THE RECORDS:
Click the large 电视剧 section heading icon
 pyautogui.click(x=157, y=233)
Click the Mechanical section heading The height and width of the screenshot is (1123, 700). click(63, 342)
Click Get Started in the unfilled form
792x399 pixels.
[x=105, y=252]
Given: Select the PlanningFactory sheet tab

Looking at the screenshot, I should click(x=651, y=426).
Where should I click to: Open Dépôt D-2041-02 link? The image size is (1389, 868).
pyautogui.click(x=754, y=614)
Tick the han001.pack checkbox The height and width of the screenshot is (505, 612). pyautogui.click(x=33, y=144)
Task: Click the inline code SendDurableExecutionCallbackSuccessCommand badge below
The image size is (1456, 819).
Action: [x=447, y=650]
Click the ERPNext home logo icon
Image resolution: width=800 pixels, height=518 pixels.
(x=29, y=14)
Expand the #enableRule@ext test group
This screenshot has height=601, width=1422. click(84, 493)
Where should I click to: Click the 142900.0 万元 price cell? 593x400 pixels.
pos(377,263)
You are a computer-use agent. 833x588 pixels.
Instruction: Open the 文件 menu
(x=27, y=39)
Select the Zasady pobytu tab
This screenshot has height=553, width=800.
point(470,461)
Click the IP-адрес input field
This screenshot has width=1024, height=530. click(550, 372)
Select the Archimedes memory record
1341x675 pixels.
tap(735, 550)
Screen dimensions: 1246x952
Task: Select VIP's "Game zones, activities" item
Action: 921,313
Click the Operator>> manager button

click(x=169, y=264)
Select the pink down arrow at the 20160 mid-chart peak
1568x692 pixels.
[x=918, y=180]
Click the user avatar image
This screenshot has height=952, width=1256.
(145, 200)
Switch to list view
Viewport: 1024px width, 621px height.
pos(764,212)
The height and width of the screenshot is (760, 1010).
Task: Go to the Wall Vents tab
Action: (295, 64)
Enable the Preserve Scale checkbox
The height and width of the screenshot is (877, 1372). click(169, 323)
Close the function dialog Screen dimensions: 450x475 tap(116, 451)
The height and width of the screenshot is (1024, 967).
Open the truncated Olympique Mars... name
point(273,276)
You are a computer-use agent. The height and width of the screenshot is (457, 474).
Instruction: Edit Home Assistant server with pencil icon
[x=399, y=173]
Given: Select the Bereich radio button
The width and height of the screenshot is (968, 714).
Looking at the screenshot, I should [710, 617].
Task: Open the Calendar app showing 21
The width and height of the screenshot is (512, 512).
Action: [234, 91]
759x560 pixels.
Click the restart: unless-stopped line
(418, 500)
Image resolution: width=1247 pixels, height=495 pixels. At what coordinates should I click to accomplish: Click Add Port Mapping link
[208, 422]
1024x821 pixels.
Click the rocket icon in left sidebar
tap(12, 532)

PROBLEM REQUIREMENTS:
Write out again, exactly, the lines from the one holding "The width and height of the screenshot is (512, 512)." through the end of the listing, with both ends included.

PROBLEM SOLUTION:
The width and height of the screenshot is (512, 512).
Action: [234, 91]
759x560 pixels.
Click the restart: unless-stopped line
(418, 500)
Image resolution: width=1247 pixels, height=495 pixels. At what coordinates should I click to accomplish: Click Add Port Mapping link
[208, 422]
1024x821 pixels.
Click the rocket icon in left sidebar
tap(12, 532)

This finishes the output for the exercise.